For those following Western media coverage, Russia might seem to be both a strange and dangerous neighbour. Russian culture, the people and its leaders are portrayed simplistically in reports offering little insight. An awareness of Russian history, politics and mentality is often absent. This issue of «Arr: The Norwegian Journal of the History of Ideas» is an attempt to nuance shallow caricatures and to understand Russia better. Our aim is to collect articles on Russian history of ideas that shed light on the historic relations between Russia and the West, or that analyse today’s Russian self-understanding and patterns of conduct.

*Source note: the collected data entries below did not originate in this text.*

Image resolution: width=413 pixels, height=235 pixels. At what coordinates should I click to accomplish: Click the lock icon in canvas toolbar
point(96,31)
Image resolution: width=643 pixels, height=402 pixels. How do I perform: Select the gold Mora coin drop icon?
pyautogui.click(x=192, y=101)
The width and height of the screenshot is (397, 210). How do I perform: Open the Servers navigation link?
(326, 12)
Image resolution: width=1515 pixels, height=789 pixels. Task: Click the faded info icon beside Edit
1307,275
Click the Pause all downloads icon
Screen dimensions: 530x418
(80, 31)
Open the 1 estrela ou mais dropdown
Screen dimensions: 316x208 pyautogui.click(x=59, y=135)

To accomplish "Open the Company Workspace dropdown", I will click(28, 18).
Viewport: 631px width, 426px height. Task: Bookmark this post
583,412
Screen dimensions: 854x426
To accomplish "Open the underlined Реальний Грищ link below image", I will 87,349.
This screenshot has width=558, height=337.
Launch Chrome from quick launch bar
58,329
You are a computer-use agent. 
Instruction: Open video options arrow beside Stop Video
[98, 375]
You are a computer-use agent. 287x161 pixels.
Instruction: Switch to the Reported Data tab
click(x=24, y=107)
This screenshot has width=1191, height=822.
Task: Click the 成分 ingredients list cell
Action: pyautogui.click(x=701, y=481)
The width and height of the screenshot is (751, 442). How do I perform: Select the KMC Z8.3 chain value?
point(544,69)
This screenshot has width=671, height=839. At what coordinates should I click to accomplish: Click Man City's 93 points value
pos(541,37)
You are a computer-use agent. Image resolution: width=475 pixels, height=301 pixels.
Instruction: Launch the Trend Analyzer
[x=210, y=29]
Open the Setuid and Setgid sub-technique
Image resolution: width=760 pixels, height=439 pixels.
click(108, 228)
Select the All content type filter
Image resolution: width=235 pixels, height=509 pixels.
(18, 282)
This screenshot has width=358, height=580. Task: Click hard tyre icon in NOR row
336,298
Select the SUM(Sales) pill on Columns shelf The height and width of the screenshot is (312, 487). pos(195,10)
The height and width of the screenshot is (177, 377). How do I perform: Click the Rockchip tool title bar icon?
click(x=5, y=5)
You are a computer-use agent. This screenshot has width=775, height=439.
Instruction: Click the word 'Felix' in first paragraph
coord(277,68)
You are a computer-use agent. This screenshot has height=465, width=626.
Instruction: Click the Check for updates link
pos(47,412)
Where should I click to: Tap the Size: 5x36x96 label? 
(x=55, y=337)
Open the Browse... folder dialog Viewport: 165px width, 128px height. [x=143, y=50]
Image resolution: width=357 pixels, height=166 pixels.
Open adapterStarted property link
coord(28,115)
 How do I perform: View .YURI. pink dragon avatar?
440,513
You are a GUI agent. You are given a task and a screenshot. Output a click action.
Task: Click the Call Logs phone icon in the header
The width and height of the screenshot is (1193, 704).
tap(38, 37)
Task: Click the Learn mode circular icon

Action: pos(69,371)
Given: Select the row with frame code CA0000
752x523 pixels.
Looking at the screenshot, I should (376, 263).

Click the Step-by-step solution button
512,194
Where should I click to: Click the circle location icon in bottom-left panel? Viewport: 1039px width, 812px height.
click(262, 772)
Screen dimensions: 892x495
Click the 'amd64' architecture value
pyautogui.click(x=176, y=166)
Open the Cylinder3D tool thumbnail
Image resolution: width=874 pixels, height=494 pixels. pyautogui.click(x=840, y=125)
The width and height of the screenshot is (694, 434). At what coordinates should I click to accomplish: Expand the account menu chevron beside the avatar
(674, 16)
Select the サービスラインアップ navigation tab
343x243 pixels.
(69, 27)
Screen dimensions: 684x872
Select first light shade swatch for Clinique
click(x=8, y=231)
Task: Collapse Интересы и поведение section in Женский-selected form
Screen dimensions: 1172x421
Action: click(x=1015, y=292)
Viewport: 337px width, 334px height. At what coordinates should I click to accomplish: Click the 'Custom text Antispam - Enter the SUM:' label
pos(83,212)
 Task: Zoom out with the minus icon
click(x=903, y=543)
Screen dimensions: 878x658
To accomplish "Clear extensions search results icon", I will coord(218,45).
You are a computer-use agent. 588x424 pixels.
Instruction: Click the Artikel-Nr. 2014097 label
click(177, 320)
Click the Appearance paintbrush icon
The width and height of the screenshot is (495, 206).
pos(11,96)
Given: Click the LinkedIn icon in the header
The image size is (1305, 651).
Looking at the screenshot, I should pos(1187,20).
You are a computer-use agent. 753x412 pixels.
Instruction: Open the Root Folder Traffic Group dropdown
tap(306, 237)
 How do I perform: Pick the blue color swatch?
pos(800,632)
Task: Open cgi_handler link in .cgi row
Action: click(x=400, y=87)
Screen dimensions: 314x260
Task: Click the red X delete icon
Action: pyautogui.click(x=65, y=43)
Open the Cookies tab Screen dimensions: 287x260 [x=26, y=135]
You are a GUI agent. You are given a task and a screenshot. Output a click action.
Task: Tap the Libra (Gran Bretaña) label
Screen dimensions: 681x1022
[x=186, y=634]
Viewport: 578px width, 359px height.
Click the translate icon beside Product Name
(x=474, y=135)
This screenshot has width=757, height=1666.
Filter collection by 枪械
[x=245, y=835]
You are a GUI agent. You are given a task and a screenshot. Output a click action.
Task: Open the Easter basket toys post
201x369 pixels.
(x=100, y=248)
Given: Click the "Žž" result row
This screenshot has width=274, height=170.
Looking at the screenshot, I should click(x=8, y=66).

Russia has a rich history, but one that many of us and our readers know embarrassingly little about. Vikings travelled East in the 9th century, and there has been contact over the Northern Cap for centuries. The grand princes of Moscow picked up the Tsar-title after the fall of Constantinople in 1453. Peter the Great moved his capitol to the Baltic Sea and modernized Russia, inspired by the West. We seek background articles on Russia’s Pre-Soviet history.
From the Russian revolution to the end of the Cold war; for decades the Soviet Union was both a military antagonist and inspiration for those dreaming of a different political future for the West. Of interest for this issue are analyses within the history of ideas of topics such as the Soviet Union, Soviet inspired groups in the West, the geopolitical dynamics of the Cold War and the parties’ conceptions of each other.
In the 1990s one could easily get the impression that the Western, liberal model of society had won once and for all, and that Russia would gravitate steadily towards the West. Today, however, Russia appears to be creating its own model of society, one with what we would call illiberal features. There is a new alliance with the Russian orthodox church, and there are early attempts at shaping a new Eurasian ideology. We are curious as to how such changes should be interpreted and understood, and how they in fact are politically, culturally and ideologically legitimized. What is the Russian project of today, and what popular ideas underpin it?